Its consolidated net profit rose nearly 9% to 5.04 billion rupees ($57.51 million) in the April-June quarter, beating analysts’ expectations of 4.86 billion rupees, according to data compiled by LSEG.
Domestic volumes rose 9%, led primarily by its Saffola brand cooking oils and hair oils.
Packaged cooking oil, a staple in Indian households, has been largely resistant to a slowdown in sales that has dented the margins of other consumer conglomerates which have a broad portfolio of personal care and household items.
Marico has also passed on the benefits of the recent import duty reduction on edible crude oils used to refine its ‘Saffola’ cooking oils, to its customers.
Saffola oil volumes rose in mid-single digits in the first quarter, while revenue in the segment rose 28%, Marico said.
Volumes of Marico’s ‘Parachute’ brand of coconut oil rose about 1% and revenue grew 31%, as price hikes undertaken to mitigate commodity cost inflation padded the topline but crimped demand.

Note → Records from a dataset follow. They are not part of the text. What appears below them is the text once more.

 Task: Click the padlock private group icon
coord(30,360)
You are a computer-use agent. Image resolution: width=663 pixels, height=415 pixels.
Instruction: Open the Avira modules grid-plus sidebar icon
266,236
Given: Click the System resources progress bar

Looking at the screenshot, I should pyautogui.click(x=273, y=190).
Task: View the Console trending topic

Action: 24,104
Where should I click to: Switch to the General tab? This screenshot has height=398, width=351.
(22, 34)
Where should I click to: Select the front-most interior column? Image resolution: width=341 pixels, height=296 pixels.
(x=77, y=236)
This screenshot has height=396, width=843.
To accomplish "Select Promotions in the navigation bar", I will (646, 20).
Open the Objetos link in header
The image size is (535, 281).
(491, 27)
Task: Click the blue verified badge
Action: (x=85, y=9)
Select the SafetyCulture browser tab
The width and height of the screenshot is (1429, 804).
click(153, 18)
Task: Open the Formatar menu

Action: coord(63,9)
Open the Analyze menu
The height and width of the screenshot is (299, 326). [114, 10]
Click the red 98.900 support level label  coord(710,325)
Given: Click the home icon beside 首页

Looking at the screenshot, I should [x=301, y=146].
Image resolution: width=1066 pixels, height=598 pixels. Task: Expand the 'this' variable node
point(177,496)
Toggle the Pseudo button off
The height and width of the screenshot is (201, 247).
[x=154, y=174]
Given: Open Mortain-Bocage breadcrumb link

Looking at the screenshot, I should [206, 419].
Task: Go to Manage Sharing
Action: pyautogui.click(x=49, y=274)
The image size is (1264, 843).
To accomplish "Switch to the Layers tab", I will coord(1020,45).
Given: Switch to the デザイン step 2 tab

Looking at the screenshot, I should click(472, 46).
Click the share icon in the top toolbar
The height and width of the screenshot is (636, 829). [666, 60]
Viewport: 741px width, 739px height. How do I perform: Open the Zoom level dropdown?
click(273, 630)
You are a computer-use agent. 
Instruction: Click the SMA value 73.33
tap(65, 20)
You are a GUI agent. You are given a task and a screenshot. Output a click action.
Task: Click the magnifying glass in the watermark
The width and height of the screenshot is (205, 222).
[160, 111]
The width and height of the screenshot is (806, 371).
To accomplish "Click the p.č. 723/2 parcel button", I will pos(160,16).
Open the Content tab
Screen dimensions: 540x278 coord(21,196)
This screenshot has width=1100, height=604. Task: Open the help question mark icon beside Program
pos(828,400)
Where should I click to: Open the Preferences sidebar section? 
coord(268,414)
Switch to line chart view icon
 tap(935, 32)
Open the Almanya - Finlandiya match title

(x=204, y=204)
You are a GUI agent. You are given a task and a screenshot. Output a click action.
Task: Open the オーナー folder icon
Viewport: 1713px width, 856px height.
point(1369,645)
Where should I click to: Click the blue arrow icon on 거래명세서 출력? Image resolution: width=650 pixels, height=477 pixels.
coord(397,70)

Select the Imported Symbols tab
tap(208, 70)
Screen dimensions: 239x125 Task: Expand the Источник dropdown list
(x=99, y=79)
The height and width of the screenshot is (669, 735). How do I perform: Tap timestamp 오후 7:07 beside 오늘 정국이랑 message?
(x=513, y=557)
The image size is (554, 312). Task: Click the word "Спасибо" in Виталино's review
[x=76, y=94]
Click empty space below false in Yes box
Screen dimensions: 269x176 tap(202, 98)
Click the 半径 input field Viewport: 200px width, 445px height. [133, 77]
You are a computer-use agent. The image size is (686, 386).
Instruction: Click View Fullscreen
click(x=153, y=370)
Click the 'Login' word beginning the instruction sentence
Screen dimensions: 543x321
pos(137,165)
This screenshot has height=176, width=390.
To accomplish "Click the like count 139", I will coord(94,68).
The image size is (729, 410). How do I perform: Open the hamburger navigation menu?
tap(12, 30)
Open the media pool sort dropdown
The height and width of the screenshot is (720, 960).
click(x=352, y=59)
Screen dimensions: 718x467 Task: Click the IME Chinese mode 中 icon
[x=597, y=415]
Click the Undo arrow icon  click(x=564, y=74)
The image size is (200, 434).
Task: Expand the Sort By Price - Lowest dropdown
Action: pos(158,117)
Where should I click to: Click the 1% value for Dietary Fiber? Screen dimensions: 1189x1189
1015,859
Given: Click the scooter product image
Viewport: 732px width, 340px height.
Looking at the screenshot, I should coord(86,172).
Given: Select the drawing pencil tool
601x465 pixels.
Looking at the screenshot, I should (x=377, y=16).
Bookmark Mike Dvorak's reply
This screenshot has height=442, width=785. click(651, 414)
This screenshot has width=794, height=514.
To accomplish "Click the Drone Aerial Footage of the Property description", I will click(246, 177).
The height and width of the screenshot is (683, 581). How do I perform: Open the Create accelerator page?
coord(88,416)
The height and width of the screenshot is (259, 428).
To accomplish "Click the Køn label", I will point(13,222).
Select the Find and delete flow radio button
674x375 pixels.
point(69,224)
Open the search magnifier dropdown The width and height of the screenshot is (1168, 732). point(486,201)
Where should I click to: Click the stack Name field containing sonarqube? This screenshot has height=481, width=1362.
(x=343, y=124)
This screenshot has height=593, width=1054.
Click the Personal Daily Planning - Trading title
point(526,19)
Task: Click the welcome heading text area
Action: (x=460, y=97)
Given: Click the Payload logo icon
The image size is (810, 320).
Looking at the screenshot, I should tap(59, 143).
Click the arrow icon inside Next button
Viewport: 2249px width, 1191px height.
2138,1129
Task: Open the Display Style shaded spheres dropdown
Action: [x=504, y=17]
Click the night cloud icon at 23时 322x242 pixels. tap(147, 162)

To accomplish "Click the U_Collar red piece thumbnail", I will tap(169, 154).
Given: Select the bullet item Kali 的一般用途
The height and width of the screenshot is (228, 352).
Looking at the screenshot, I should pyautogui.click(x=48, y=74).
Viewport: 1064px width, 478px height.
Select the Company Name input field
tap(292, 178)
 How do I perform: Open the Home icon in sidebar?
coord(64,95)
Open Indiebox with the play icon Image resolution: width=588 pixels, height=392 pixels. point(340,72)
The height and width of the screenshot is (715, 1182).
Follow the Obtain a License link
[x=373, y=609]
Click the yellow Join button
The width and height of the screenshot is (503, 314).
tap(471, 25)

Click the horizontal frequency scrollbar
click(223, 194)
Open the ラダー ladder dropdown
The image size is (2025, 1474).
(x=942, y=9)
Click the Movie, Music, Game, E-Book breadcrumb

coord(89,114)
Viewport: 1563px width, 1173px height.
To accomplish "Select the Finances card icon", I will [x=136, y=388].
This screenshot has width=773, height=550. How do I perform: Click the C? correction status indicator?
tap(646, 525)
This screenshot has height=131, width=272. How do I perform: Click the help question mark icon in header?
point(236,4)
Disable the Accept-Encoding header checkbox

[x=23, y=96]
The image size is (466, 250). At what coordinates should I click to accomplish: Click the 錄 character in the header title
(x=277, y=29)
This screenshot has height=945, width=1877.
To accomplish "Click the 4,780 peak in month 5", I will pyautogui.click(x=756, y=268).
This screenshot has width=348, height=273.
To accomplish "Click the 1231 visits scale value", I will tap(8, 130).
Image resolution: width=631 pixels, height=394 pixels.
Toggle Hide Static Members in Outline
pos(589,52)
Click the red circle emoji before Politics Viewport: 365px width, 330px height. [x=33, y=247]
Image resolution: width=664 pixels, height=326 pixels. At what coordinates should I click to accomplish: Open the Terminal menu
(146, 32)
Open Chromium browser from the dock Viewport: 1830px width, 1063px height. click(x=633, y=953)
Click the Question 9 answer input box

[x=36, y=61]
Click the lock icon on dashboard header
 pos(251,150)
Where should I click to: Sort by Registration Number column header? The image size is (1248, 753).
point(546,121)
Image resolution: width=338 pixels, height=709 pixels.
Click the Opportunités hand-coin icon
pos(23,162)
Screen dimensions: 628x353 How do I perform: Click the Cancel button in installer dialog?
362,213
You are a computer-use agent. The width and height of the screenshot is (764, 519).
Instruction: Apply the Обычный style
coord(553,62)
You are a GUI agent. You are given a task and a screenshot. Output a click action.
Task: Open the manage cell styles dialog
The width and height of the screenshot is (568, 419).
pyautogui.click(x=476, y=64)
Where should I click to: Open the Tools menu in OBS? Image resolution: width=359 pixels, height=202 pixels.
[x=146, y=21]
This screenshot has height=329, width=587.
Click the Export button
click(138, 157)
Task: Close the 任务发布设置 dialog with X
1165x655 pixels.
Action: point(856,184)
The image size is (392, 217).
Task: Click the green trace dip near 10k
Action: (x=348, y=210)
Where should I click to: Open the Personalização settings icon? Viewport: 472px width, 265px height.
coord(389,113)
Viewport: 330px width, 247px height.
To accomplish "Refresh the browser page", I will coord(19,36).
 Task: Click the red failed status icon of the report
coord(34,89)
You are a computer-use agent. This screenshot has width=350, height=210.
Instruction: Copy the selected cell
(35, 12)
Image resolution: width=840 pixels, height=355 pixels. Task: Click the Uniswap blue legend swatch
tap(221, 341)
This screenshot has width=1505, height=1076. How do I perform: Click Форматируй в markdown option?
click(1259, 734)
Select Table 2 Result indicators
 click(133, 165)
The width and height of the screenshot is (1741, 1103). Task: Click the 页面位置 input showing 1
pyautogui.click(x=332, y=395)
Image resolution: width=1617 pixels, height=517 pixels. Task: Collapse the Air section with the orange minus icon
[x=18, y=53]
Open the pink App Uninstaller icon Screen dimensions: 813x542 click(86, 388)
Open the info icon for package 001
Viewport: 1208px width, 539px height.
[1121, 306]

Together, they make up about half of Marico’s revenue in India.
Marico also joined companies such as Dabur and Hindustan Unilever in highlighting improving demand conditions in urban areas, after several quarters of a spending slowdown amid the high cost of living.
Its overall revenue rose 23.3% in the first quarter, to 32.59 billion rupees, coming in above analysts’ average estimate of 32.1 billion rupees.
Shares of Marico were up 1.87%.
Peer AWL Agri Business, previously known as Adani Wilmar, reported a nearly 25% fall in first quarter profit in July, as higher prices of branded palm oil led consumers to opt for cheaper alternatives.